▶ _TEXT PASSAGE_:
Source: Alcohol Review, NIH Grant Terminations in 2025

Alcohol Review – Issue 113, May 15th 2025

May 15, 2025

Read original

In this issue: Online ad ban draft; New FASD guidelines; NZ policy support strong: New alliance launches; Brits back health; Top doc doubt. Plus: Approaching addiction through environment; And US alcohol normalisation after Prohibition

Alcohol Review 2025: The entire programme of 14 sessions is available to watch in full, as well as in some concise takeaways. 

News
Online ad ban: Ethiopia’s food and drug regulator is reportedly drafting a law to ban alcohol ads on social media, having banned them on TV and radio five years ago.

FASD guidelines: Australian health professionals now have access to the first officially approved clinical practice guidelines to help assess and diagnose fetal alcohol spectrum disorder. 

Support strong: A large majority of New Zealanders agree with almost every alcohol policy out of ten polled: 71% agree alcohol industry should pay no part in forming alcohol policy; and 62% agree with a complete ad ban.


New alliance: This month saw the launch of the European Health Alliance on Alcohol, WHO backed collaboration between 20 pan-European medical societies committed to reducing alcohol harm.

Health over profit: Around three-quarters of Brits want the government to prioritise the public’s health over business growth, a new survey found. A similar proportion back alcohol health labeling, while just under two-thirds support a “polluter pays” alcohol levy. 

Top doc doubt: Controversial US Surgeon General pick Casey Means, a wellness influencer, has recognised there is no safe level of alcohol and reset her own alcohol intake. But she has also been called “breathtakingly misinformed” and a “grifter”.

Features

Interview: Making alcohol okay again — rehabilitating alcohol after Prohibition
The US alcohol industry restarted from ruins in 1933 after 14 years of Prohibition, with its shattered reputation its biggest challenge. Yet by the end of WW2 alcohol had regained respectability. Cultural historian Professor Lisa Jacobson explains how.

Addiction isn’t just about brain chemistry, nor is it just bad choices
Rather than blaming individuals or pathologising them as brain-damaged, we can focus on reshaping environments to make non-drug alternatives more visible, available and valuable, writes psychology professor Matt Field.

Read original ■

Guest post: Addiction isn’t just about brain chemistry, nor is it just bad choices

May 8, 2025

by Matt Field

Consider someone addicted to alcohol, drugs, or a behaviour like gambling. Why do they continue, even when they say they want to stop? It’s a question that highlights a fundamental disconnect: the gap between intention and action.

This apparent contradiction aligns with clinical definitions of addiction and with brain disease models, which suggest that repeated substance use changes brain function, making drug use compulsive and automatic, bypassing conscious decision-making. These brain adaptations help explain why addiction is so hard to overcome.

But there’s another important piece to the puzzle. People often use substances for reasons that make sense to them – to feel good, to relieve stress, or to connect socially. These motivations don’t disappear just because a substance becomes harmful.

Yet, over the past few decades, this insight has been sidelined in addiction science. Some critics have jumped on this gap to argue, reductively, that addiction is simply about people choosing pleasure: nothing more than “people take drugs because they enjoy it.”

Both the brain disease model and the “just say no” view contain partial truths. But both, on their own, are fundamentally flawed.

▶ _SUPPLIED MATERIAL_:
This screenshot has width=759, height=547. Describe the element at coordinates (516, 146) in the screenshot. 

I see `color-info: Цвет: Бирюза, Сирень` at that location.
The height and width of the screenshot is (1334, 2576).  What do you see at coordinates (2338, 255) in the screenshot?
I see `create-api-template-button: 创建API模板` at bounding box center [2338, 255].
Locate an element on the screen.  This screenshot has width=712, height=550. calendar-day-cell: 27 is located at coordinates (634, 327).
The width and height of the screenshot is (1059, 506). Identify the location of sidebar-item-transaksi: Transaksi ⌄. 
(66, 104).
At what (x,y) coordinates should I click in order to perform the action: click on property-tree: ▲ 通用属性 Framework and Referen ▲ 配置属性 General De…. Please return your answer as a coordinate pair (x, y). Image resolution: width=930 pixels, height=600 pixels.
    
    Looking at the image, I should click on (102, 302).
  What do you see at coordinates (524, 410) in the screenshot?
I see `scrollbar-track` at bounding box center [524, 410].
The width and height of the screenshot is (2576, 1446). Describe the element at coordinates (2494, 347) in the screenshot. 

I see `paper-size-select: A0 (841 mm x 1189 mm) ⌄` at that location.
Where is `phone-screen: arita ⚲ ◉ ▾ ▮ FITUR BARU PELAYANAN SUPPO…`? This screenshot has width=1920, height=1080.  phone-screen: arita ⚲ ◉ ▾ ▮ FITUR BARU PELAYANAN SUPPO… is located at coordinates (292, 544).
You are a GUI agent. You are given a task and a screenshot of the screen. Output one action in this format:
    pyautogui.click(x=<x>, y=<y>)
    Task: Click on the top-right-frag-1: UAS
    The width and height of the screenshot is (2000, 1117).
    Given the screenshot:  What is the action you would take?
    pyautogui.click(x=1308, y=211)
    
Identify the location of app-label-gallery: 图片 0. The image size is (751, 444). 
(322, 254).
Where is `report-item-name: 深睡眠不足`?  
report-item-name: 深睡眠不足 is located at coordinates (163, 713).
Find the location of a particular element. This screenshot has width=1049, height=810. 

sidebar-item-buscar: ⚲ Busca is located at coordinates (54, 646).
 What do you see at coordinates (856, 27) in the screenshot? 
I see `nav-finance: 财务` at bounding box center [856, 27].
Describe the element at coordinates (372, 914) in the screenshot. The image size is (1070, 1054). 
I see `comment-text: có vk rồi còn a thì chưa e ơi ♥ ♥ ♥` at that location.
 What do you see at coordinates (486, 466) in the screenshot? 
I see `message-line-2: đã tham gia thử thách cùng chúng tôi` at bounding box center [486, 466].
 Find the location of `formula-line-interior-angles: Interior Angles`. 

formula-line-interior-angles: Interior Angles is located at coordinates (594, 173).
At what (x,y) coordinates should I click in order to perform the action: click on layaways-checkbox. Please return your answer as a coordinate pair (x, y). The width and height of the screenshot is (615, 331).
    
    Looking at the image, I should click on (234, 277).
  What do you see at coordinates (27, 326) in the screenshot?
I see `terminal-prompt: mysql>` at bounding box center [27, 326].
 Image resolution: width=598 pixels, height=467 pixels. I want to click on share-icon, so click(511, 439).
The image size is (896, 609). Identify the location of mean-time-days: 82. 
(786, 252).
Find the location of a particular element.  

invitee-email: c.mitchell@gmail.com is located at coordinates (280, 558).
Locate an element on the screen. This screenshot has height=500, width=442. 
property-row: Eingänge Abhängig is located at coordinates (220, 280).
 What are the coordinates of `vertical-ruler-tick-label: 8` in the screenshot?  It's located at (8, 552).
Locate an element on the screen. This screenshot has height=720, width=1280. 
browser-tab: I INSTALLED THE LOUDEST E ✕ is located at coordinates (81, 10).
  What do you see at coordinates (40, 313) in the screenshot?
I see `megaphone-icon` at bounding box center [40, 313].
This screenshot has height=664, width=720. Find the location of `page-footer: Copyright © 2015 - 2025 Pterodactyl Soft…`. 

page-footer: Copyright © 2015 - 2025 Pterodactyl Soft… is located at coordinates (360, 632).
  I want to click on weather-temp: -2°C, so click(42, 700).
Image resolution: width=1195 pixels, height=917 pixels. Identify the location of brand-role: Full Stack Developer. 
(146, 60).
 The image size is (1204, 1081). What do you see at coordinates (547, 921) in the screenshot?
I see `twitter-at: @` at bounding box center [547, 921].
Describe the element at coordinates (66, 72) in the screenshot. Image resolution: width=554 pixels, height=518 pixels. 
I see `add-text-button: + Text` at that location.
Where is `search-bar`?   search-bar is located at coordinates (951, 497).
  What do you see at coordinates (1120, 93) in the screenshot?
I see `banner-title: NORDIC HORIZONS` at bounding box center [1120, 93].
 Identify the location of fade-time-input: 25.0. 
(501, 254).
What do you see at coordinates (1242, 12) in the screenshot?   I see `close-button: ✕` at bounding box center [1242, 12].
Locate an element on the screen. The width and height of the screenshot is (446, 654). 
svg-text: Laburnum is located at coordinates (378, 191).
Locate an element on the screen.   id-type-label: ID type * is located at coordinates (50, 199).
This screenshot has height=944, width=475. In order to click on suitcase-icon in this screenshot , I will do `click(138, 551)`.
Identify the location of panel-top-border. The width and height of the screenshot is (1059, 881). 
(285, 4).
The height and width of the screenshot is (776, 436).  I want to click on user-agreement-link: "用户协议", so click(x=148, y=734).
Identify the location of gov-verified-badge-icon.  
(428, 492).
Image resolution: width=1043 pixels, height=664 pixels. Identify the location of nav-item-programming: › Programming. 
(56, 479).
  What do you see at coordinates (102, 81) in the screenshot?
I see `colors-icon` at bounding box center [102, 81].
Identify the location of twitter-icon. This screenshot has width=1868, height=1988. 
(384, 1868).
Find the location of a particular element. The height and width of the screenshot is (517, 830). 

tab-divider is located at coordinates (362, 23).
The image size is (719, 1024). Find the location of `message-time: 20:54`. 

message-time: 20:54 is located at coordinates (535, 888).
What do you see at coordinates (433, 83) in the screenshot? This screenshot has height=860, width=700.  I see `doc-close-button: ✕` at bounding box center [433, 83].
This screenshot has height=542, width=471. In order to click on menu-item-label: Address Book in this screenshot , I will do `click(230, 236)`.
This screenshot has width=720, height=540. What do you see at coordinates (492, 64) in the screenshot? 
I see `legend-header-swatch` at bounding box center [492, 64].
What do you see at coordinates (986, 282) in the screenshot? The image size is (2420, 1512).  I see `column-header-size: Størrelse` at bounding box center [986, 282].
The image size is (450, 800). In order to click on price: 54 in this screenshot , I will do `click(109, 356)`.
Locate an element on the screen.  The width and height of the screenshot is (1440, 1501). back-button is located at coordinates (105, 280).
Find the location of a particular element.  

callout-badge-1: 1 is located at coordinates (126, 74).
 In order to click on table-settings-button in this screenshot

▶ _PROBLEM SET_:
[1] Could you output the part of the Alcohol Review newsletter starting with "Guest post: Addiction" and going on through "hard to overcome.", copied word for word?
[2] Can you continue the Alcohol Review newsletter, picking up right after its final sentence?

▶ _ACTIVITY ANSWERS_:
[1]
Guest post: Addiction isn’t just about brain chemistry, nor is it just bad choices

May 8, 2025

by Matt Field

Consider someone addicted to alcohol, drugs, or a behaviour like gambling. Why do they continue, even when they say they want to stop? It’s a question that highlights a fundamental disconnect: the gap between intention and action.

This apparent contradiction aligns with clinical definitions of addiction and with brain disease models, which suggest that repeated substance use changes brain function, making drug use compulsive and automatic, bypassing conscious decision-making. These brain adaptations help explain why addiction is so hard to overcome.

[2]
The brain disease model gained popularity in part because it seemed to offer two things: a foundation for developing new medical treatments and a way to reduce stigma. But it’s largely failed on both fronts. Despite billions invested in neuroscience, few new medications have emerged.Meanwhile, the most effective treatments remain psychosocial: talking therapies and harm-reduction strategies that have been around for decades. Worse, describing addiction as a chronic brain disease may increase stigma and pessimism, making recovery seem unlikely or out of reach.

Additionally, research shows that addiction is not entirely beyond voluntary control. People with addiction can and do reduce or stop their drug use in response to its consequences. This can be related to meaningful life changes — such as getting married, having children, or starting a new job — which may increase the costs or reduce the perceived benefits of continued use.

These findings challenge the view that addiction is purely compulsive, highlighting that people retain a degree of agency, even under difficult circumstances.

At the same time, these observations don’t justify the cynical view that addiction is just hedonism or bad choices. A more accurate, and more helpful, framework considers how people make decisions and how their environment shapes the value of different choice options.

Neuroeconomics
This is where insights from neuroeconomics – the study of how the brain makes value-based decisions – become useful. For example, one study found that when people are hungry, they pay more attention to how food tastes and less to how healthy it is, making unhealthy choices more likely.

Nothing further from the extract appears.